Putting Ourselves First…Finally

What Does It Really Mean To Be An “Independent Woman?”

As women, we’re taught to put our needs last. Many of us grew up within families where our mother’s or grandmother’s needs weren’t asked after or honored.

The language for speaking about women’s needs has not been modeled to us or even developed, in some cases. We have been taught that being a good mother, daughter, friend, or partner means sacrificing self.

The tendency to put ourselves last doesn’t just go away when we’re at work, either. We find ourselves volunteering to stay late to clean up the office, review other’s work, or engage in other “non-promotable” tasks. This doesn’t serve us in our career goals and often only leads to work/life imbalances, and burnout.

putting yourself first

Are you feeling…

  • Burnt out?
  • Stretched too thin?
  • Anxious?
  • Unmotivated?
  • Out of touch with yourself?

These are just some of the signs that you may not be honoring yourself within the context of your relationships.
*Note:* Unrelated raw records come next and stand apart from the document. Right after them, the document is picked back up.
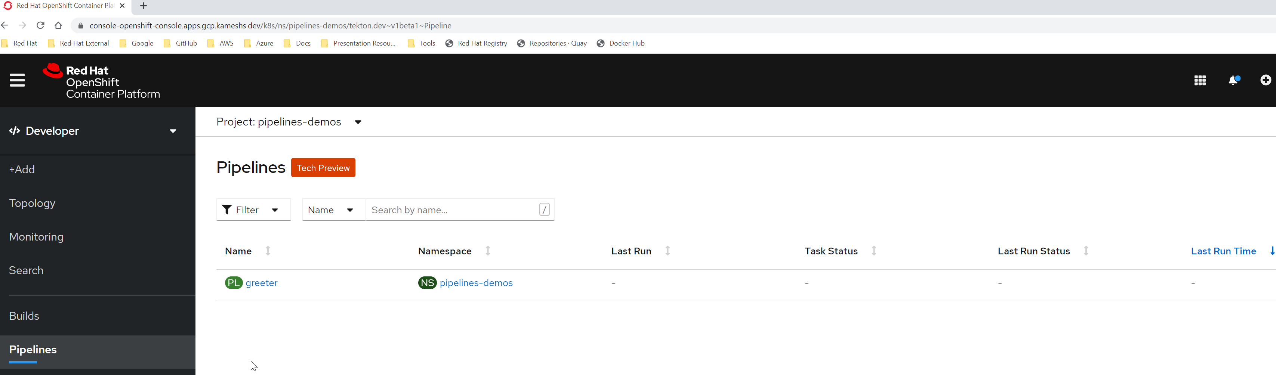
Task: Select Topology in the sidebar
Action: 32,203
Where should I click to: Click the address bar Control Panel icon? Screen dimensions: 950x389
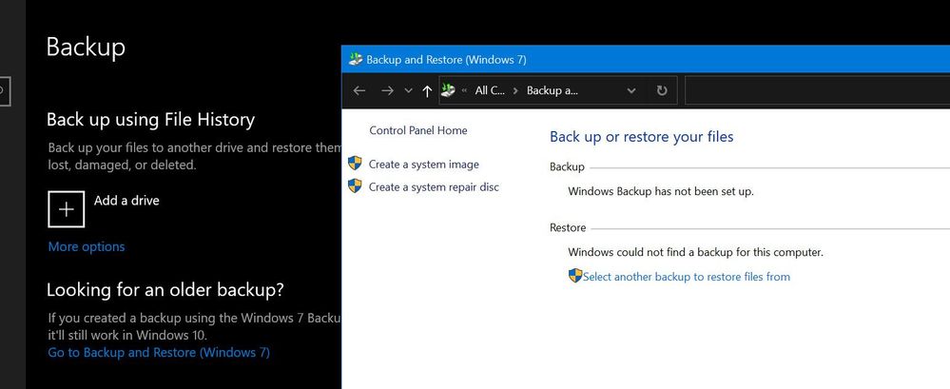point(449,90)
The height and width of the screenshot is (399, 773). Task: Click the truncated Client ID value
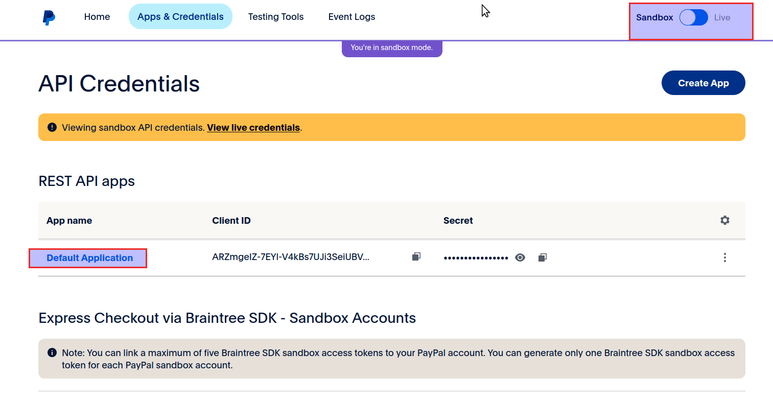pyautogui.click(x=290, y=257)
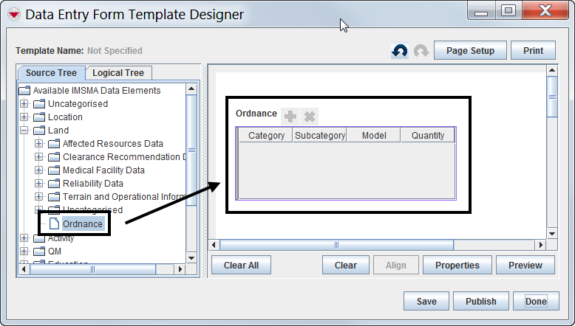Collapse the Land tree node
Screen dimensions: 575x326
[x=24, y=131]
Let’s unpack that.

The reality is that some level of self-sacrifice is necessary when others are relying on us.

The question is: what happens when we’ve spent so long giving ourselves to others that we no longer know how to give to ourselves? We may even have lost touch with the ability to internally recognize our own needs, wants, and desires. We lose ourselves in our “roles,” and we train those around us to also ignore our needs.

Logically, we know that pouring from an empty cup isn’t good for anyone involved. But that knowledge doesn’t seem to be enough to disrupt this pattern of self-neglect.

Let’s acknowledge that we’re dealing with some pretty powerful social, cultural, and historical conditioning, here.

Over the course of history, women’s needs have been deliberately denied or silenced by patriarchal and sexist institutions. Pervasive cultural beliefs about women being the “nurturing gender,” intertwined with religious, social, and political doctrines, define how society views a woman’s role as the caretaker of the family.

Breaking this cycle takes intention, self-awareness, and the desire for something better.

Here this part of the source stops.